Von der Leyen, Pazar günü ABD’nin Çin’in şüphelenilen düşünceleri hakkında şu ana kadar “hiçbir kanıt” sunmadığını söyleyerek kafa karışıklığına yol açtı.
Ancak von der Leyen’in bir sözcüsü Salı günü, liderliğini üstlendiği organ olan Avrupa Komisyonu’ndan bahsettiğini vurguladı. Bu, ABD’nin bireysel Avrupa üye devletleriyle istihbarat paylaşımını engellemez.
-de aynı Pazar basın toplantısı von der Leyen ile Alman Scholz, Çin’in Rusya’ya silah göndermeyeceğine dair güvence verdiğini açıkladı.

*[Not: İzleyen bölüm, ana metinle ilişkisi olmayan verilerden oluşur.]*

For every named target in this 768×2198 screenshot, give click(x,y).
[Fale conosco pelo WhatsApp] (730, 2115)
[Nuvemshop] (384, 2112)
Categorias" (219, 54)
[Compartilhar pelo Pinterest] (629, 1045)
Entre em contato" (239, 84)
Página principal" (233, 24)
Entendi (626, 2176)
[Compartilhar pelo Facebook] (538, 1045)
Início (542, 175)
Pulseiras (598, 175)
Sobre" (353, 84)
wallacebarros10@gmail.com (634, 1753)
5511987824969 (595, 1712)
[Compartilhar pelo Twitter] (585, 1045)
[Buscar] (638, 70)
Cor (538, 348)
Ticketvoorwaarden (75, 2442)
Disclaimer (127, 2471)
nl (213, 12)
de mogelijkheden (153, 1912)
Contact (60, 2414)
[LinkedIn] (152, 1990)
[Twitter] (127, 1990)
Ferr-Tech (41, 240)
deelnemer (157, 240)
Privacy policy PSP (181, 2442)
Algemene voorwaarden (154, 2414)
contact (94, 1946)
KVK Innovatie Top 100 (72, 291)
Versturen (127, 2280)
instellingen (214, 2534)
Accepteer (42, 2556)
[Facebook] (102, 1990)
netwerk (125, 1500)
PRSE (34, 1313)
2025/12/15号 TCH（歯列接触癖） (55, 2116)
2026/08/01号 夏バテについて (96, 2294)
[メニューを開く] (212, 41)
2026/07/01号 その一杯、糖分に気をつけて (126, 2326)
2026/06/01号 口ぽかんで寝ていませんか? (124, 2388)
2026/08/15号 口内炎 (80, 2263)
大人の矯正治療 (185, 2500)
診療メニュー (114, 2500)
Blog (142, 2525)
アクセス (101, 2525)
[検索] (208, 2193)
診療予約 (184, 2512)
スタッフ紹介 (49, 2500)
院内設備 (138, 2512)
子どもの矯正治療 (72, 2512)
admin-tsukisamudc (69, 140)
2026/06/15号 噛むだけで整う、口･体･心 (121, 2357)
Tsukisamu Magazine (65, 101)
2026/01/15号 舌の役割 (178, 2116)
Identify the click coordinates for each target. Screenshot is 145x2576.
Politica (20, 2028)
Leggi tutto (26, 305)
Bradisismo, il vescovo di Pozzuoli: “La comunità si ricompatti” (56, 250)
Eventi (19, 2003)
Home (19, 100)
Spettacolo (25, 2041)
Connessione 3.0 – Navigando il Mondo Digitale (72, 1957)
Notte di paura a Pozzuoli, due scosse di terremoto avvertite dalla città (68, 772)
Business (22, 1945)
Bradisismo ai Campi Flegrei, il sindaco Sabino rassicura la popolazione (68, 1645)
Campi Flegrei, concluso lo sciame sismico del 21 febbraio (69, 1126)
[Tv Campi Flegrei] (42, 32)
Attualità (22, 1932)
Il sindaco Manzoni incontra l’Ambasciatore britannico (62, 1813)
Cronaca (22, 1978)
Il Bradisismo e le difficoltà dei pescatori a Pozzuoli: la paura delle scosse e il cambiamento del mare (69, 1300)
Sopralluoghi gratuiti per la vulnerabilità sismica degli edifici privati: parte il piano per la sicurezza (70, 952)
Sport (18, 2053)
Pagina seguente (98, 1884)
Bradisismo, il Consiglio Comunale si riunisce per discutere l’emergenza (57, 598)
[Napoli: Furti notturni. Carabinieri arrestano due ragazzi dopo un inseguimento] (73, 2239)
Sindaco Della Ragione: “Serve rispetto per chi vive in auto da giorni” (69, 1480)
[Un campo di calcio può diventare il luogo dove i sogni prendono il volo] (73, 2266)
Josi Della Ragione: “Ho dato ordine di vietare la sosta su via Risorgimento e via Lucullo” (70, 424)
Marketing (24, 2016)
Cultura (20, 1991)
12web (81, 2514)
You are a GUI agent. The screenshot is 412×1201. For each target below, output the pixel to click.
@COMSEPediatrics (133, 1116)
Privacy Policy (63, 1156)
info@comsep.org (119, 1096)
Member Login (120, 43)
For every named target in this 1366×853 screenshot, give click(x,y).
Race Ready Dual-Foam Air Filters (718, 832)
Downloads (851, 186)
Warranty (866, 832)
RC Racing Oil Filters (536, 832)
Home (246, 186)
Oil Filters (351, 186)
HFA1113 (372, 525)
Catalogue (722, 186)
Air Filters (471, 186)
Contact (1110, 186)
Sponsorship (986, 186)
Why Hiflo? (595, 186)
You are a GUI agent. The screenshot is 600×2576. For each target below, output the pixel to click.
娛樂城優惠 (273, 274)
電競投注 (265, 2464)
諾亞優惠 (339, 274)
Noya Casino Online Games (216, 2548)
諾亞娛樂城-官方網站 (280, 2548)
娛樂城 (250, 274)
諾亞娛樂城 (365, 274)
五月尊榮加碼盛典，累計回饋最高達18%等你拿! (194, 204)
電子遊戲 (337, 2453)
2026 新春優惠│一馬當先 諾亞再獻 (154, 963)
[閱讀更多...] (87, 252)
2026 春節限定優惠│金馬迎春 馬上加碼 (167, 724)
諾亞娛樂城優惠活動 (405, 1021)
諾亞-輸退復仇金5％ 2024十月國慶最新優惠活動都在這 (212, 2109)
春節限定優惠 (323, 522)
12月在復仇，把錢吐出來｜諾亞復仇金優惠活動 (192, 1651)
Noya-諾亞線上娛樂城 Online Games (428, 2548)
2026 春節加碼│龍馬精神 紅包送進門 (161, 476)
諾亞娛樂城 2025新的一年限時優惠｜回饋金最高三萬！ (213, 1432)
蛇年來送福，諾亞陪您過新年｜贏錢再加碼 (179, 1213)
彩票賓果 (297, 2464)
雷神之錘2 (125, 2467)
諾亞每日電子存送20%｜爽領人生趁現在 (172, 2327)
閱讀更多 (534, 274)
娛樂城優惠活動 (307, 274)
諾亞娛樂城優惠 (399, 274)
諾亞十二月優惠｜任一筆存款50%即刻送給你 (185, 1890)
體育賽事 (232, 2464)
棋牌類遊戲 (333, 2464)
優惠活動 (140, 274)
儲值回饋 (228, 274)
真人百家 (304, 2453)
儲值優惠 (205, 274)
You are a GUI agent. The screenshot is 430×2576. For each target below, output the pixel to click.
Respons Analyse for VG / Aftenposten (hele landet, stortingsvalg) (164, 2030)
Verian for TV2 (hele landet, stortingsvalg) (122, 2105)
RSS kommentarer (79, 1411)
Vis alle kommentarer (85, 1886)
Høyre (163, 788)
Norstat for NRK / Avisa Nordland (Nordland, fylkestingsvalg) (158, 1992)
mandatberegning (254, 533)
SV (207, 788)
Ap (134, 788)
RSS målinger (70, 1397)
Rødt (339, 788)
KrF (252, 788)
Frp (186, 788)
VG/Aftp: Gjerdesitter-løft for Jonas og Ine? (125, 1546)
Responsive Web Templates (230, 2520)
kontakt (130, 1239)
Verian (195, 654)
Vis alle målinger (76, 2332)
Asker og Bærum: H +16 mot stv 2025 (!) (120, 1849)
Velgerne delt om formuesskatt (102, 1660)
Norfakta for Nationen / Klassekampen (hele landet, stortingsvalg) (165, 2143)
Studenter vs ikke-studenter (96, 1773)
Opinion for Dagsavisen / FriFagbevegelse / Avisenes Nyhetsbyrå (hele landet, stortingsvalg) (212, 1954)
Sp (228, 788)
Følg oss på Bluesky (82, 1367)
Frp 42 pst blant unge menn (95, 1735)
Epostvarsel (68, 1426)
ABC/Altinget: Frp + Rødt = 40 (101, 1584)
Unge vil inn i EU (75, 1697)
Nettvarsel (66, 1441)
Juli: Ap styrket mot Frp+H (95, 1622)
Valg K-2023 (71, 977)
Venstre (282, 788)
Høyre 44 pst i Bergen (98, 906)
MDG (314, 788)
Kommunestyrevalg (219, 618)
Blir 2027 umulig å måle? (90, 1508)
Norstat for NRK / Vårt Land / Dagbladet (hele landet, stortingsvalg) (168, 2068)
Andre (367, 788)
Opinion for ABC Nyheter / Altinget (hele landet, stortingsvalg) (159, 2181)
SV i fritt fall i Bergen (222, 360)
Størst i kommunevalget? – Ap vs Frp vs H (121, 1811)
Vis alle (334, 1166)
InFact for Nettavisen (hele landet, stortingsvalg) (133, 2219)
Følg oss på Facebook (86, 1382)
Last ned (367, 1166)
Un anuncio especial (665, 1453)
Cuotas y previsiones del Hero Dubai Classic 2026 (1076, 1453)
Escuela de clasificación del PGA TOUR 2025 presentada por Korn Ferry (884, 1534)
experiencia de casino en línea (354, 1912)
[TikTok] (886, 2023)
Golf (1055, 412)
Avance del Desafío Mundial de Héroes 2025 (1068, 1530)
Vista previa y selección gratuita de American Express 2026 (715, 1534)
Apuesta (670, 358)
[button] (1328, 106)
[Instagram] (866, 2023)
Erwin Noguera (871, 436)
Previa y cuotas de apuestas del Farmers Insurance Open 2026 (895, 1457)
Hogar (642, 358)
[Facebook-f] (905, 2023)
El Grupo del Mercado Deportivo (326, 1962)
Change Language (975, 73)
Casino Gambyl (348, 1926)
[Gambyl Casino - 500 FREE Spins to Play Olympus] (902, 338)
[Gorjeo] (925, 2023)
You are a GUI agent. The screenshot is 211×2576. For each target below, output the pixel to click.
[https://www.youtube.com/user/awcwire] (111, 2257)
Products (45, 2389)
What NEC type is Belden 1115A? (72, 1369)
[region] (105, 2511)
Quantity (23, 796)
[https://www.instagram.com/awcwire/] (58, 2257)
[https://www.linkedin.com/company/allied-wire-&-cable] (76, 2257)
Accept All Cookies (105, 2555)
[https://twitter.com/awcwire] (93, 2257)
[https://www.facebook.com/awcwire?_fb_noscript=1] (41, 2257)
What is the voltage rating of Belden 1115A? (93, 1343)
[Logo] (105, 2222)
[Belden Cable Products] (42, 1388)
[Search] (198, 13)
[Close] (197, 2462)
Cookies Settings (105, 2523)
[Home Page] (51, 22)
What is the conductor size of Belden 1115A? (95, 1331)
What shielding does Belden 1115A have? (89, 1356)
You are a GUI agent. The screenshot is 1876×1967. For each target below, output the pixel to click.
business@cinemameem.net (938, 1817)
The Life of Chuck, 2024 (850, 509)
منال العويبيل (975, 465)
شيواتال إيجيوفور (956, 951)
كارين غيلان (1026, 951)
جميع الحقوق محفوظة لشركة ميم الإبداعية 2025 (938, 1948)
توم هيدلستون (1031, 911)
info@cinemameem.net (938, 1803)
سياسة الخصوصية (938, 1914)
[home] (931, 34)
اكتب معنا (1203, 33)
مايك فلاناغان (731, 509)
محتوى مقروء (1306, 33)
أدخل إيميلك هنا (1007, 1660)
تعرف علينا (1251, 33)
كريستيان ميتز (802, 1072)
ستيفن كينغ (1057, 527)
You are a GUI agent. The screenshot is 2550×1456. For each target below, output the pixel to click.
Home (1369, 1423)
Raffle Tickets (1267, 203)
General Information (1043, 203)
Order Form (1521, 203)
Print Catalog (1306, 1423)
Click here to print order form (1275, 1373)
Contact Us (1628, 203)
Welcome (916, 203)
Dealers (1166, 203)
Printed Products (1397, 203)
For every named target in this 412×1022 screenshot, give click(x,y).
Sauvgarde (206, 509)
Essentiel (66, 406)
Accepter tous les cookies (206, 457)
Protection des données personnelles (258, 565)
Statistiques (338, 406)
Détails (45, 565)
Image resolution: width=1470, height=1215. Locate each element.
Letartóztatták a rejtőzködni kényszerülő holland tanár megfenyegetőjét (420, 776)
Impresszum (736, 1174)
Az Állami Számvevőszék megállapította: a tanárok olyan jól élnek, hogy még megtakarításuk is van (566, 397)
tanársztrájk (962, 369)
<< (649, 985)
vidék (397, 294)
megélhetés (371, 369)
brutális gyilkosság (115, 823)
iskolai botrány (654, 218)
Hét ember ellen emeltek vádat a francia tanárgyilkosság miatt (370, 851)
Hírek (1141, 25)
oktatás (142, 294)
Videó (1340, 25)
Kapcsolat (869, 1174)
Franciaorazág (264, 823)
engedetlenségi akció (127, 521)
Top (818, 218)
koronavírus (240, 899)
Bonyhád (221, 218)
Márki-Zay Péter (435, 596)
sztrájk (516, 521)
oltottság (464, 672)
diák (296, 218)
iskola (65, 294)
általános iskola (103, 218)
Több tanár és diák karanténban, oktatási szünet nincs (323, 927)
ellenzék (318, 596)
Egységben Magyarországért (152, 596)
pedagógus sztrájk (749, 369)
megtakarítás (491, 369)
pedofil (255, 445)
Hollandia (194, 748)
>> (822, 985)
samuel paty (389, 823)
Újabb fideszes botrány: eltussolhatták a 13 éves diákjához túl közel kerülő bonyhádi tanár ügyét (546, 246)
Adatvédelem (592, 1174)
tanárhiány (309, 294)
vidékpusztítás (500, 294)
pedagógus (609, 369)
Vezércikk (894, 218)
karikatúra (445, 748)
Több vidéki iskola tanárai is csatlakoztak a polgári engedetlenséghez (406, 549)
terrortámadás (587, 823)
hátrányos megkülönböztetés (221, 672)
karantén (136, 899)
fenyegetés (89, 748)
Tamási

Konuya aşina üst düzey bir ABD’li yetkiliye göre, ABD’li yetkililer, Avrupalı mevkidaşlarıyla yaptıkları diplomatik görüşmelerde, halihazırda Rusya’ya ilişkin mevcut ABD yaptırımlarını ihlal ettiği düşünülen Çinli kuruluşlara gelecekte ek yaptırımlar uygulanma olasılığını gündeme getirdi.
Şu anda Stratejik ve Uluslararası Çalışmalar Merkezi’nde görev yapan eski bir Dışişleri Bakanlığı yetkilisi olan Max Bergmann, Çin’in Avrupa’nın kıtadaki ana jeopolitik düşmanı olan Rusya’ya ölümcül silahlar sağlamaya karar vermesi halinde, AB’nin muhtemelen sert bir şekilde karşılık vereceğini söyledi.
“Avrupalılar için bu gerçekten Çin ile ilgili değil. Bu Rusya ile ilgili, ”dedi Bergmann. “Amerika Birleşik Devletleri’nin Avrupa’yı yanıt vermeye ikna etmek için çok fazla satış yapması gerekeceğini düşünmüyorum.
Doug Palmer bu rapora katkıda bulunmuştur.